Required tasks
a – In the refactor notes, what chunk size is used for the batched IN (...) query in flow_snapshots?
b – Continue the refactor notes from their final sentence.

Same batch-aggregate pattern as the recent community cohesion perf fix — pre-compute what the loops need in a handful of GROUP BY queries, then do the rest in memory.

risk_index — two GROUP BY aggregates give us caller_counts and tested_counts dicts. The per-node loop becomes dict lookups.
community_summaries — three aggregate/group queries pre-compute per-node edge counts, per-community node lists, and per-community distinct file paths. The per-community loop just picks top symbols and the path prefix from in-memory lists.
flow_snapshots — collect every node id referenced by any flow, fetch names in one batched IN (...) query (chunked at 450 to stay under SQLite's default SQLITE_MAX_VARIABLE_NUMBER), then build critical paths from the id→name dict.

Semantics are preserved for every table except one minor incidental fix: the old community_summaries top-symbols query used LEFT JOIN edges e1 LEFT JOIN edges e2 ... COUNT(e1.id) + COUNT(e2.id), which actually produces a cartesian product over (in, out) edges. The comment on the original code said the intent was "in+out edge count", so the refactor now uses the correct in + out sum. Hub nodes may appear slightly differently in the top-5 list, but the ordering matches what the code was trying to do.

Extracted entries
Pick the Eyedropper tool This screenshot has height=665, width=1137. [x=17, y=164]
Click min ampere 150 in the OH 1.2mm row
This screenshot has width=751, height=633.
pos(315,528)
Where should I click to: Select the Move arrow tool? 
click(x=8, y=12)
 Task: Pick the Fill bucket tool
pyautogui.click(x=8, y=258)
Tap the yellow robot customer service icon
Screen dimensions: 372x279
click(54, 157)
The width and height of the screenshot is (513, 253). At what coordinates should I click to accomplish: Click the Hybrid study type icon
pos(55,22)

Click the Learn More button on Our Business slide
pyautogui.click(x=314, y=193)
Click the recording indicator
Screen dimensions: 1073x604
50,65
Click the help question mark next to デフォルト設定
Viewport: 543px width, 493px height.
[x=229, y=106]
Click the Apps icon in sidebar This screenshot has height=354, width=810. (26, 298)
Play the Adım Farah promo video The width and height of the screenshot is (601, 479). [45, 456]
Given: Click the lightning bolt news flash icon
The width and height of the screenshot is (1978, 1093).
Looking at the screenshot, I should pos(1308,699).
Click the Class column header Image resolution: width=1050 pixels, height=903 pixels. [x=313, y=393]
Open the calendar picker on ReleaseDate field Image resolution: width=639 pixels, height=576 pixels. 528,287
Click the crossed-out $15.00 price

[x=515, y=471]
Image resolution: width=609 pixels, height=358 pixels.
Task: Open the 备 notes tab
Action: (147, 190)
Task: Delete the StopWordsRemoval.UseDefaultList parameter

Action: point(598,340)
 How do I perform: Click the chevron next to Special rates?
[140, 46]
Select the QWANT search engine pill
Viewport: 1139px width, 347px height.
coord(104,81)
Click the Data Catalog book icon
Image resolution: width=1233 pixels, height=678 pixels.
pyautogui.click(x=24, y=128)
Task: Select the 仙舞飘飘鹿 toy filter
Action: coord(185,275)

Results of the exercise
a – 450

b –
Test coverage

Three new tests in tests/test_tools.py::TestComputeSummaries seed a fixture with two communities, cross-community CALLS edges, TESTED_BY edges, and a security-keyword-matching node.

Test	What it guards
`test_risk_index_populated_with_correct_values`	Pins exact `caller_count`, `test_coverage`, `security_relevant`, and `risk_score` for every node
`test_community_summaries_populated_with_correct_values`	Pins `key_symbols`, `size`, and `dominant_language` for both communities, including the first-ranked symbol (strictly more edges than the rest to catch ordering bugs)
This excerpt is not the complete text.